### Exercise requirements:
Exactly the lines from the line with "Given: Click the" through the final line of the records below, both ends included, are to be set down. Do not include pictures.

----- The records

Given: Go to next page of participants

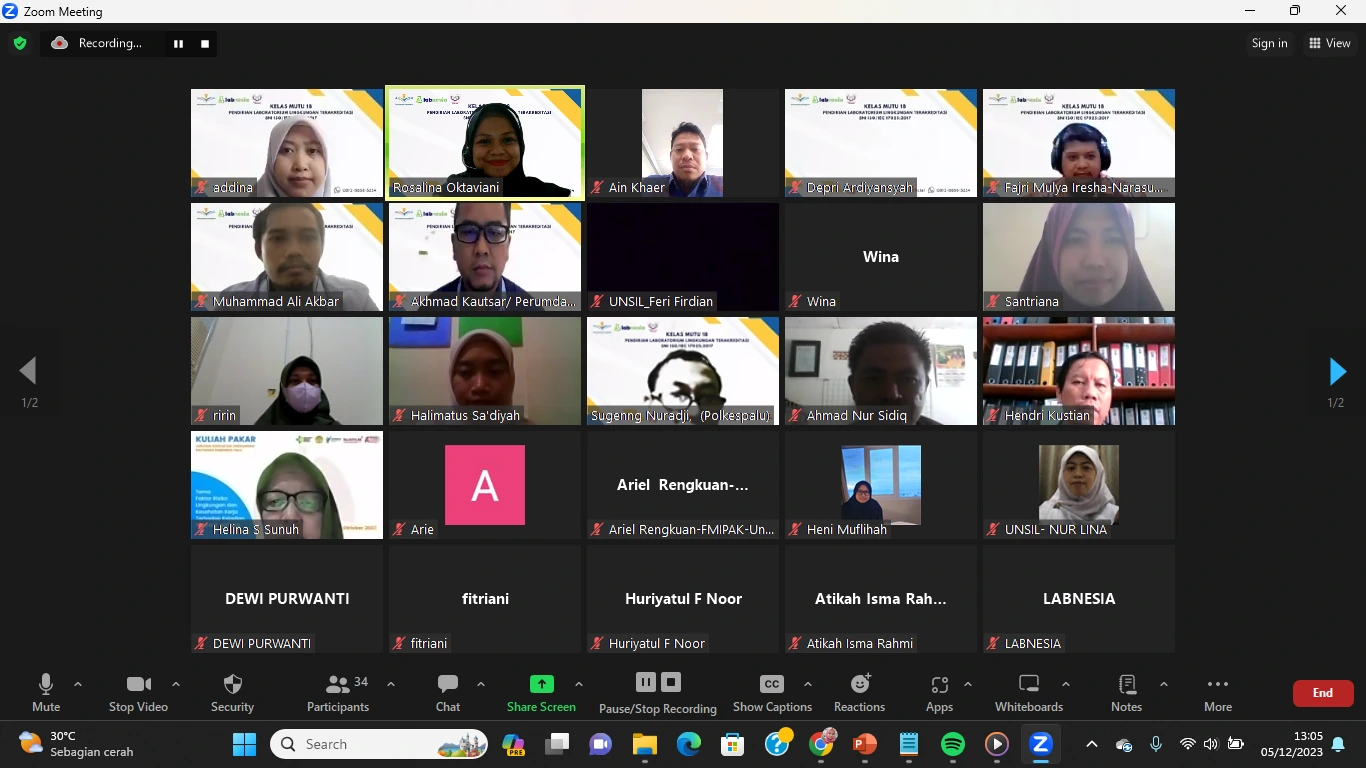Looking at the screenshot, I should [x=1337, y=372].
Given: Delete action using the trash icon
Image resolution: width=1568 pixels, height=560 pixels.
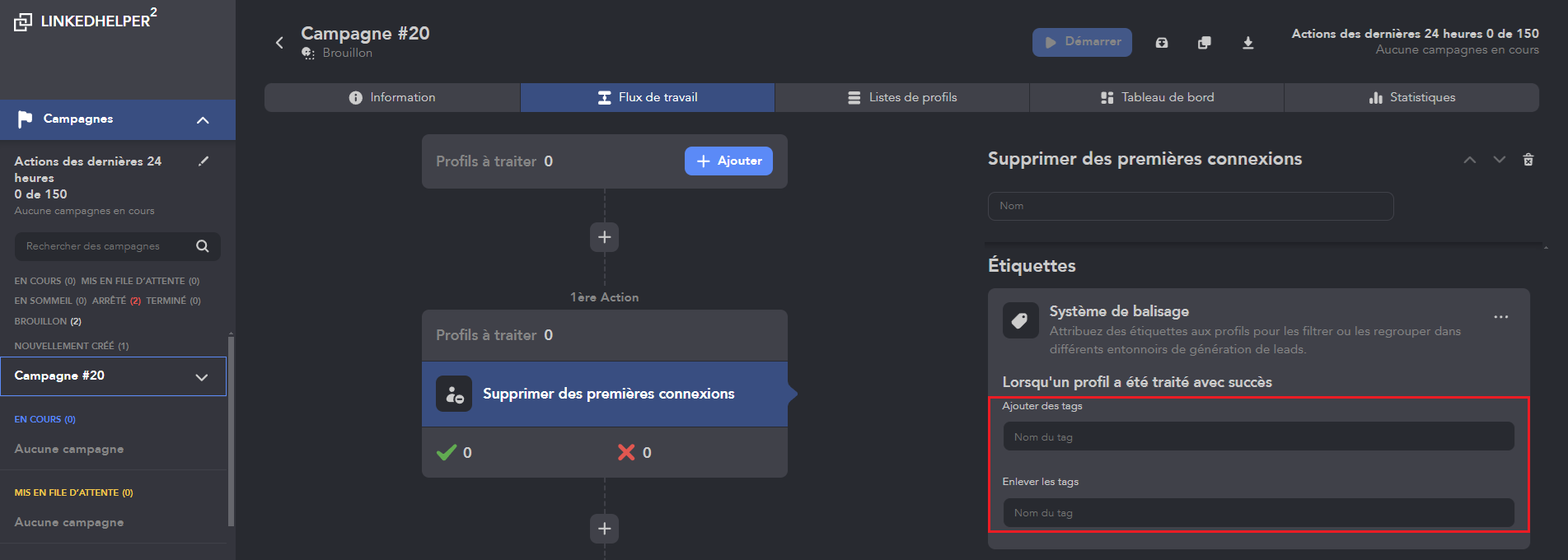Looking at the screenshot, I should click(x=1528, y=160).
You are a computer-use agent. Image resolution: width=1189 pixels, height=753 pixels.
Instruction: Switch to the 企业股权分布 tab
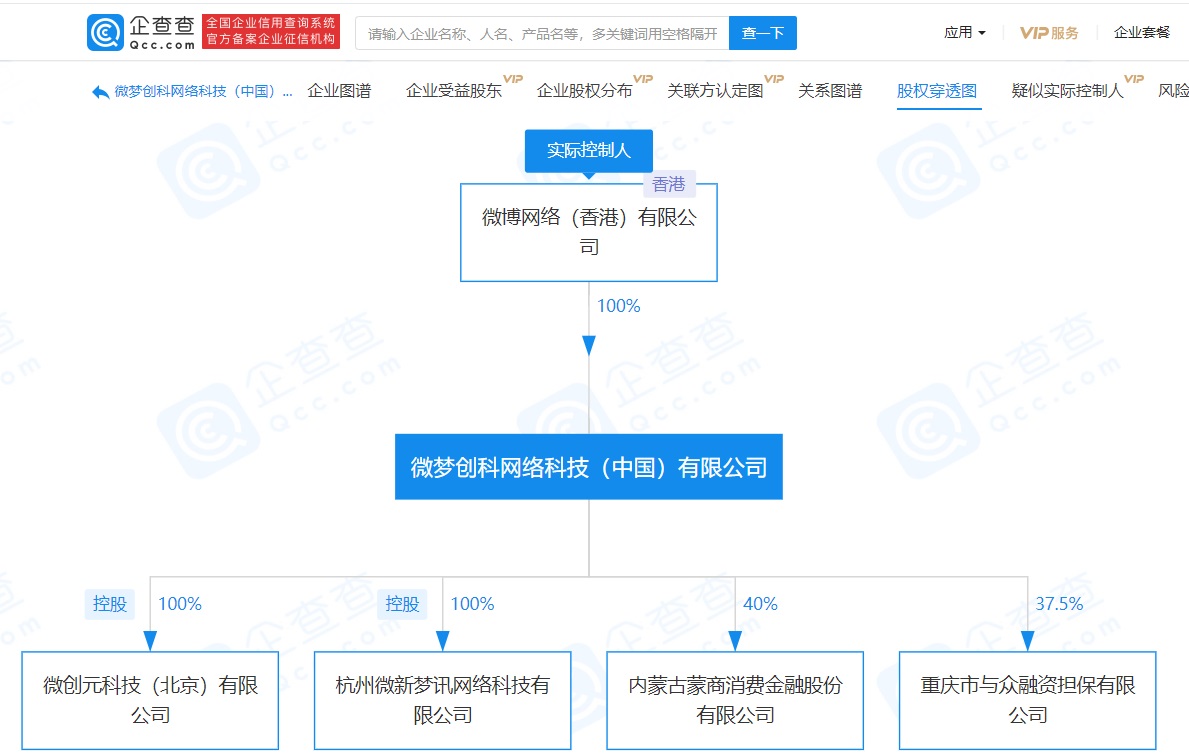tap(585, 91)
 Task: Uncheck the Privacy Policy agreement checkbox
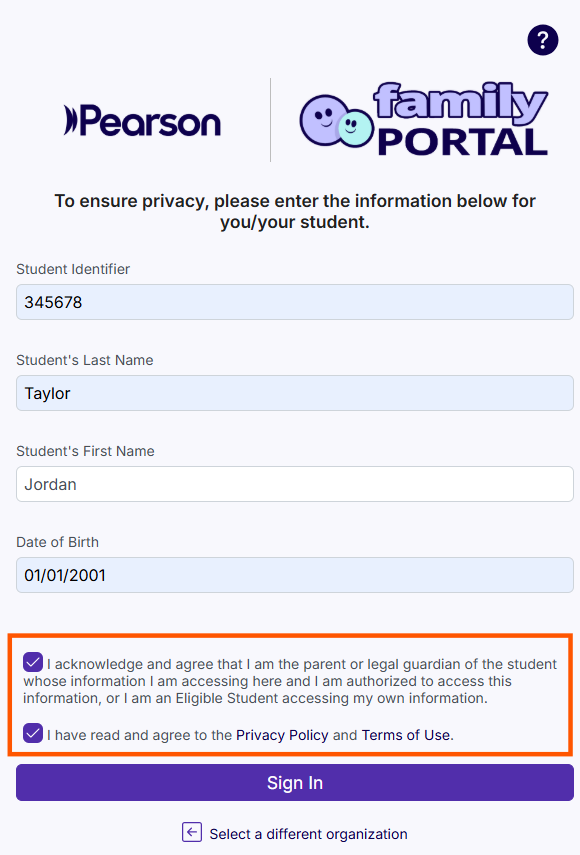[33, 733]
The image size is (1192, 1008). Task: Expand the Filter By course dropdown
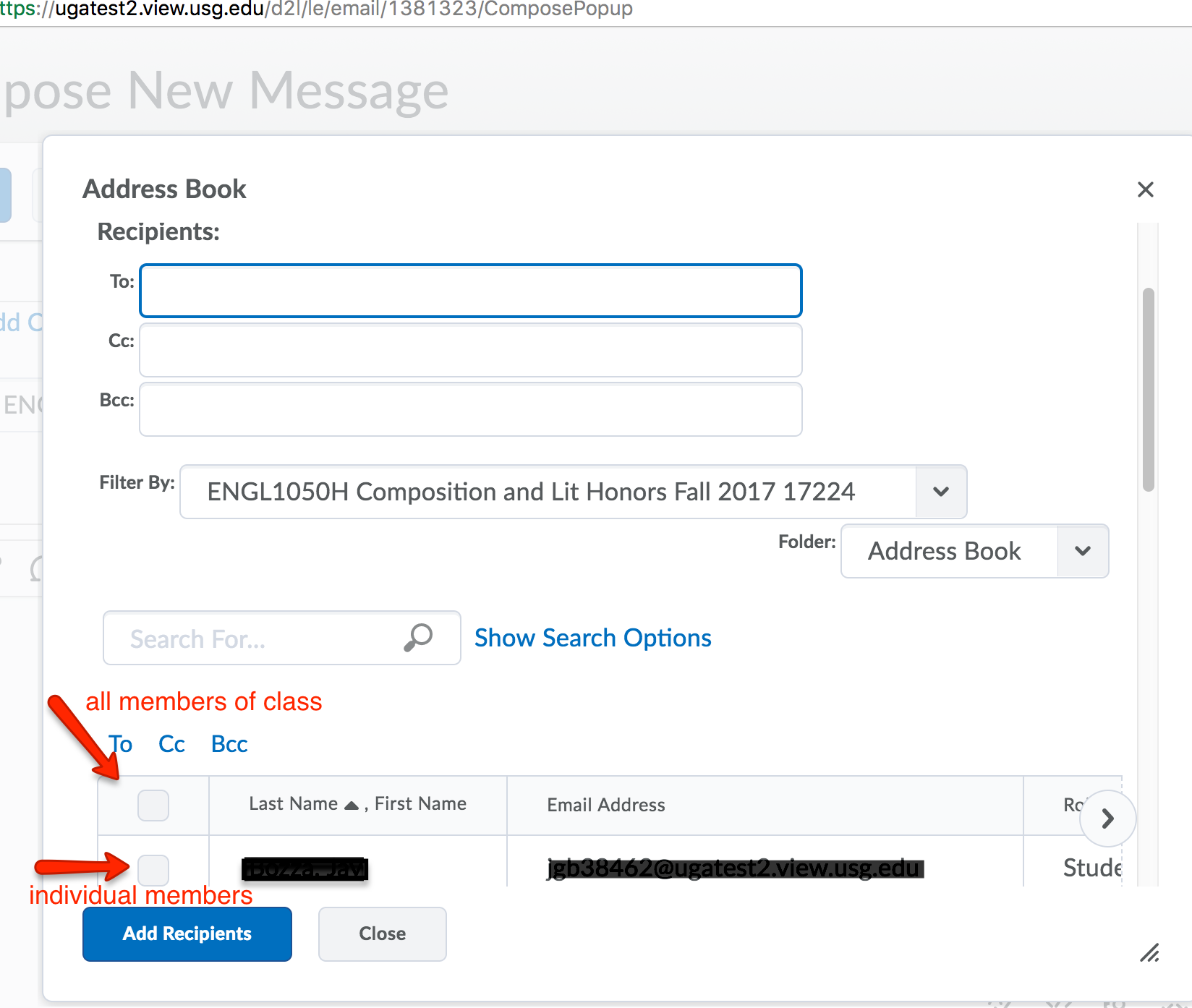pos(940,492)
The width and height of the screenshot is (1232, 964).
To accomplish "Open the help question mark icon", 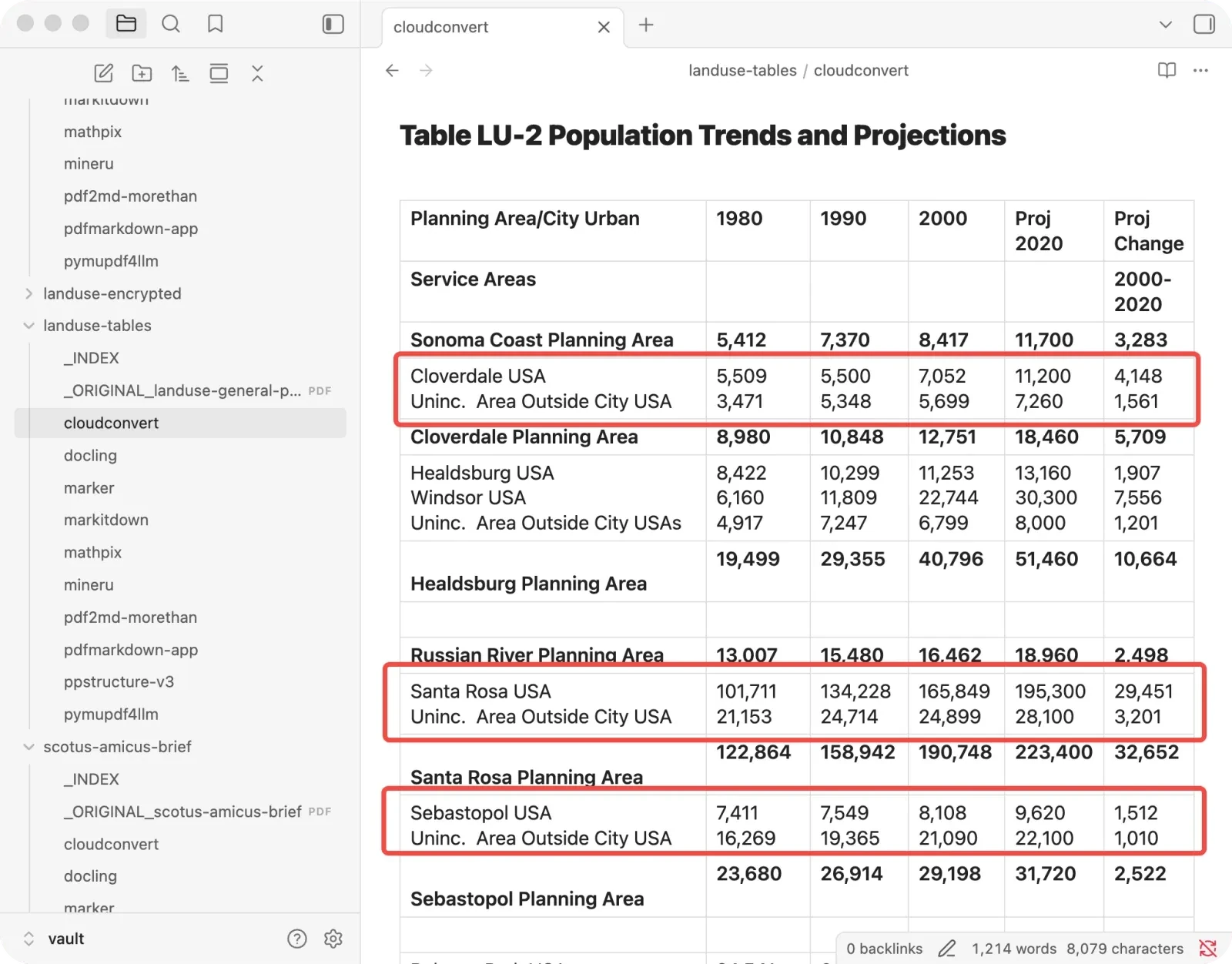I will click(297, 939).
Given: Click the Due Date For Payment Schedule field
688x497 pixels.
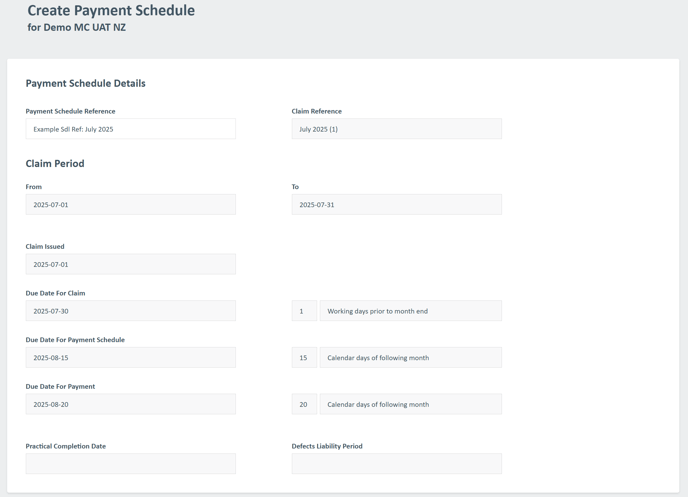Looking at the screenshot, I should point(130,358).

----------

### Written response:
Given: Click the Due Date For Payment Schedule field
688x497 pixels.
Looking at the screenshot, I should point(130,358).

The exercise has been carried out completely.